Илья Фаликов - Евтушенко: Love story
А возраст подпирает. Написан «Звон земли» — имеется в виду некий зов судьбы.
И не было меня — был только звон.
Меня как воплощенье выбрал он.
Но бросил — стал искать кого моложе.
Он уже поварчивает-поскрипывает («Некоторым начинающим»):
Удручающая деловитость
брезжит
в некоторых новичках.
А сам? Не был деловит? Еще как. Но тут дело другого рода:
Кто ты —
с Мастером
или с Воландом?
Булгаков своим романом пришелся ему по сердцу, прежде всего как изобретение, в пушкинском смысле: многоплановостью, интересно продуманной композицией, совмещением разных времен и стилистик, правдой о времени и выдумкой о великой любви, хотя Евтушенко не любит стадных увлечений, массовых любовей, его раздражает тот же Магомаев, да и Пугачева не героиня его романа. Соперники по эстраде? Может быть, и так.
——————————
Задание >> Верните приведенный выше фрагмент о Евтушенко целиком, без единого изменения.
——————————
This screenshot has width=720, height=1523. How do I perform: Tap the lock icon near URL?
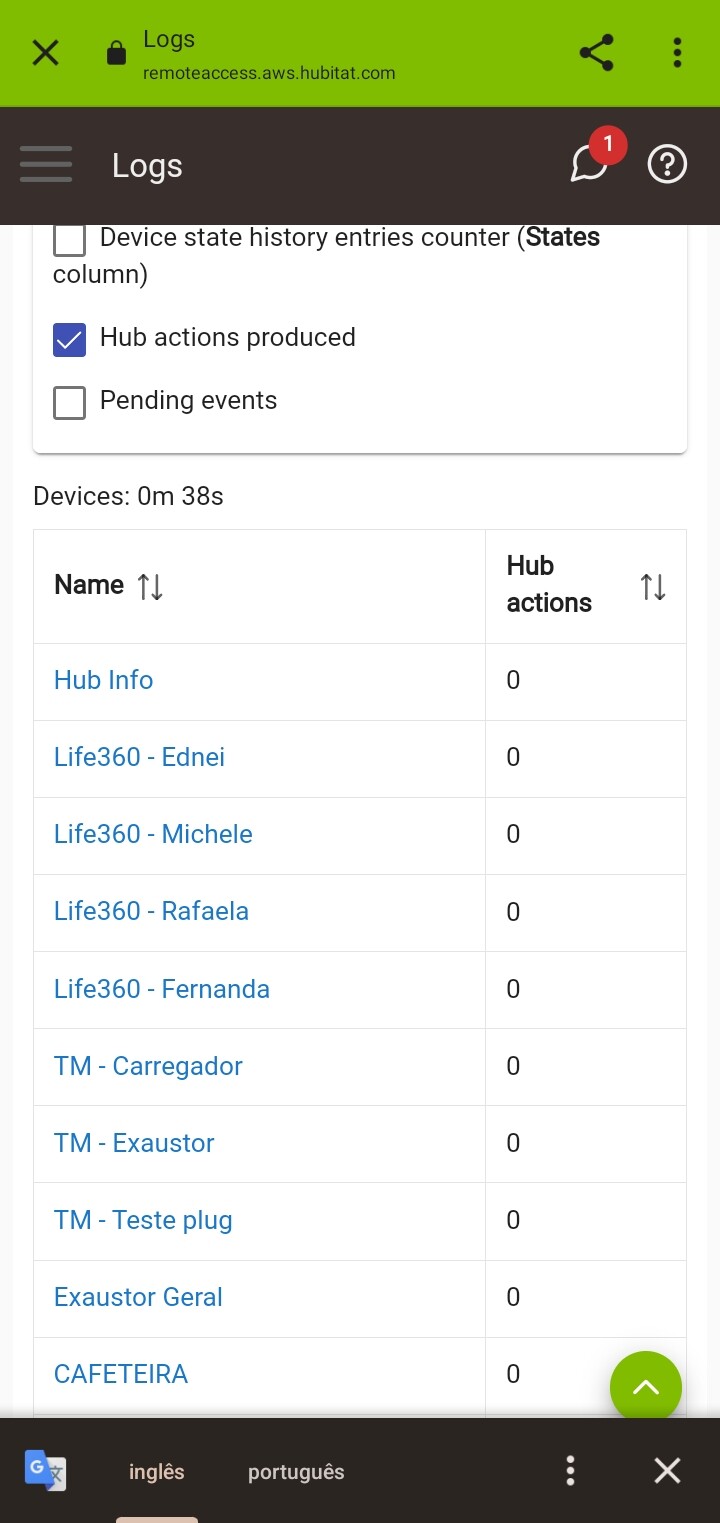(x=117, y=53)
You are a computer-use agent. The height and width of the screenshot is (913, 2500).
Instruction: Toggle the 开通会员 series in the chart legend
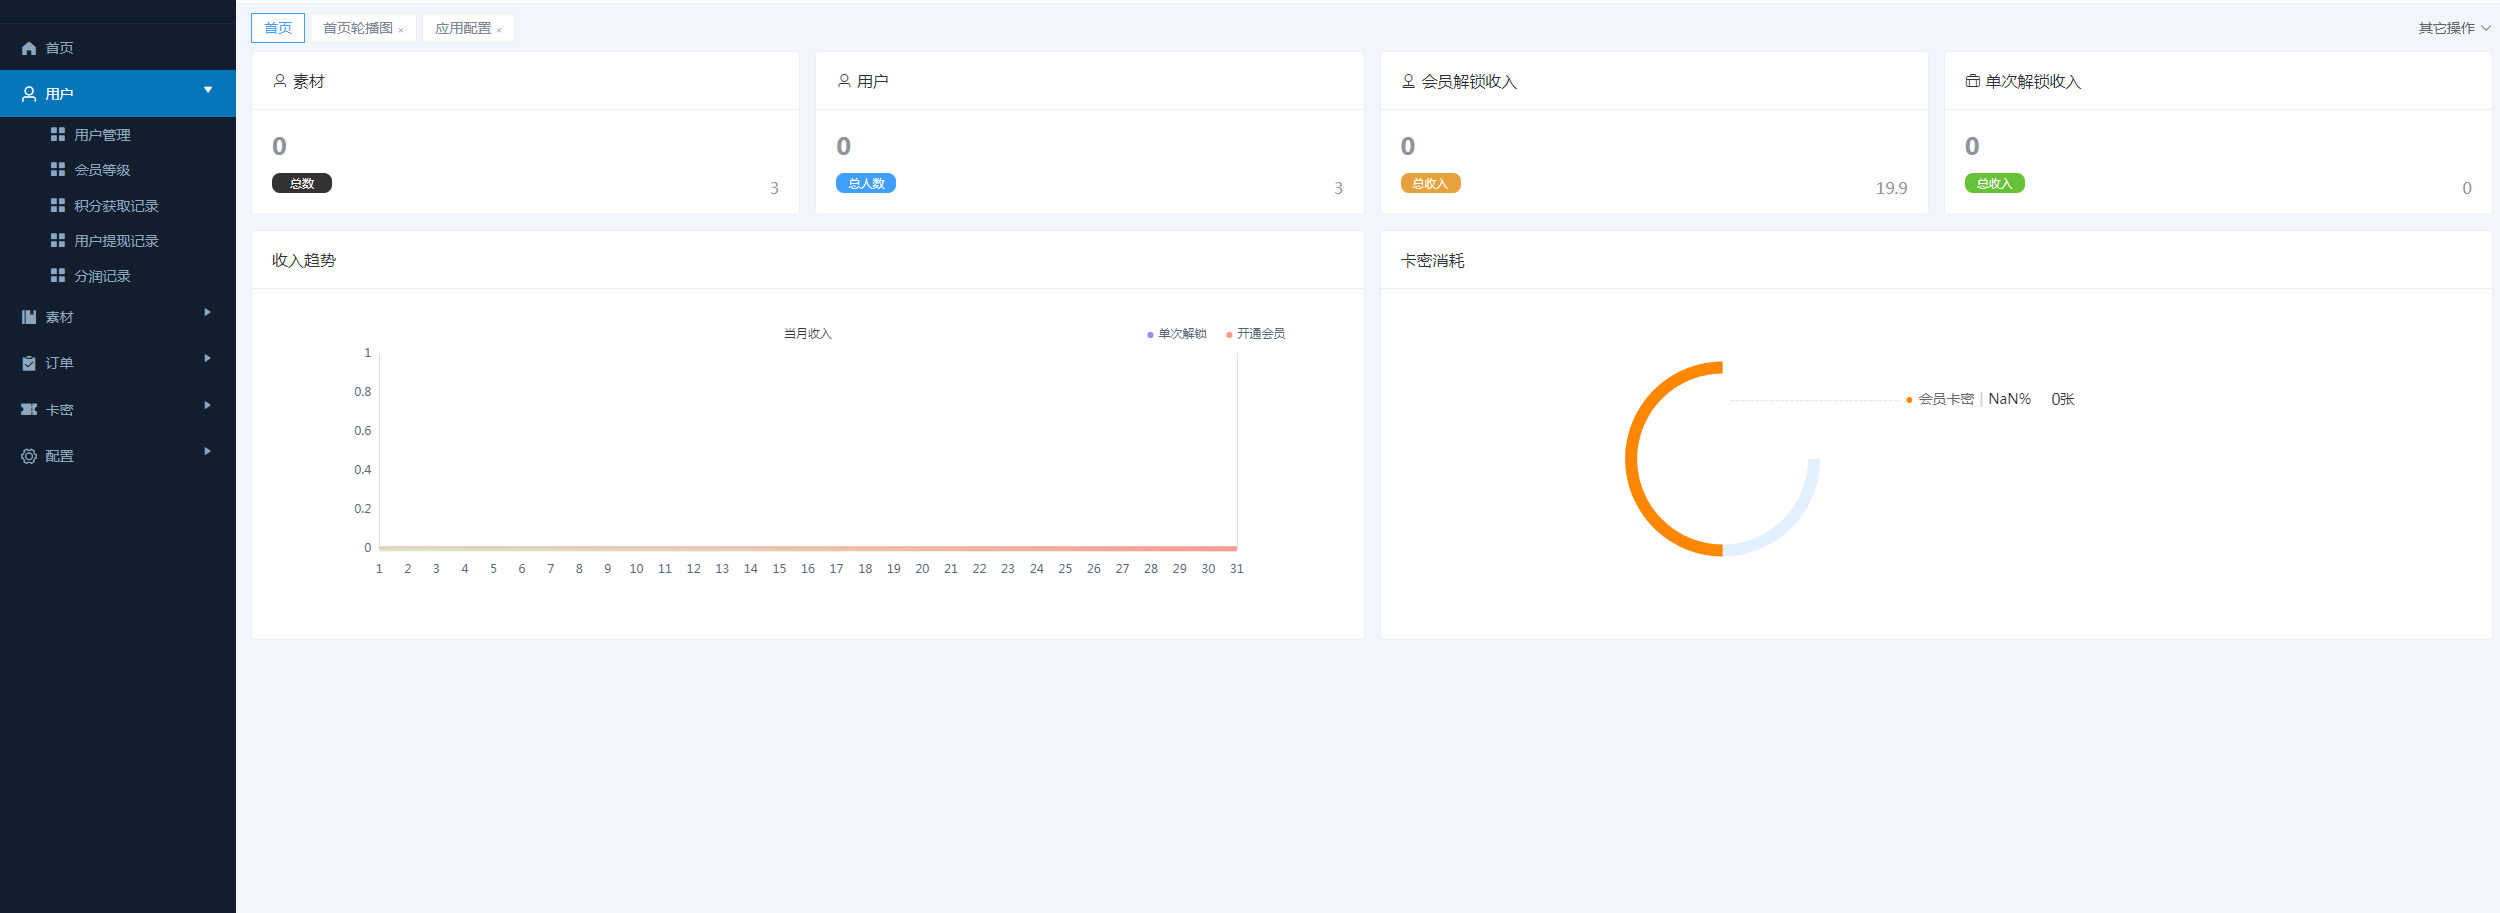point(1256,334)
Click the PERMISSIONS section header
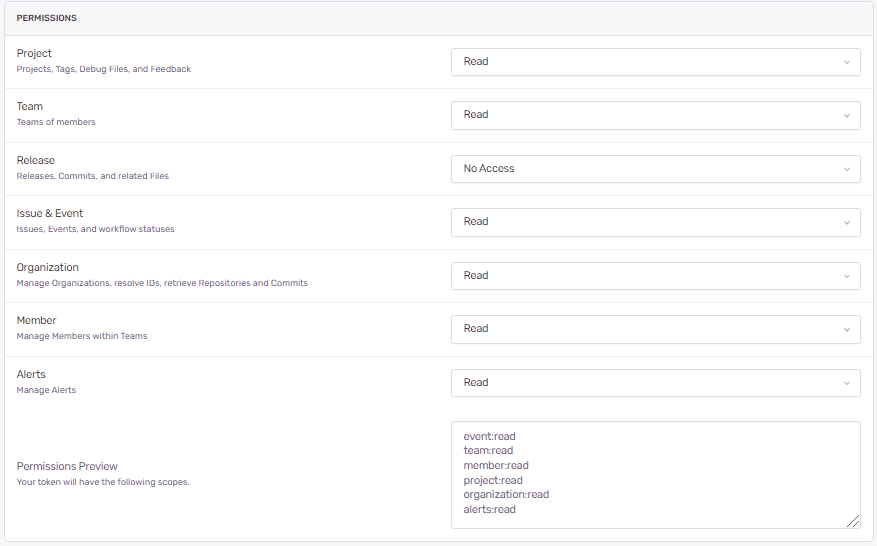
——————————
Ожидаемый результат >>
Илья Фаликов - Евтушенко: Love story
А возраст подпирает. Написан «Звон земли» — имеется в виду некий зов судьбы.
И не было меня — был только звон.
Меня как воплощенье выбрал он.
Но бросил — стал искать кого моложе.
Он уже поварчивает-поскрипывает («Некоторым начинающим»):
Удручающая деловитость
брезжит
в некоторых новичках.
А сам? Не был деловит? Еще как. Но тут дело другого рода:
Кто ты —
с Мастером
или с Воландом?
Булгаков своим романом пришелся ему по сердцу, прежде всего как изобретение, в пушкинском смысле: многоплановостью, интересно продуманной композицией, совмещением разных времен и стилистик, правдой о времени и выдумкой о великой любви, хотя Евтушенко не любит стадных увлечений, массовых любовей, его раздражает тот же Магомаев, да и Пугачева не героиня его романа. Соперники по эстраде? Может быть, и так.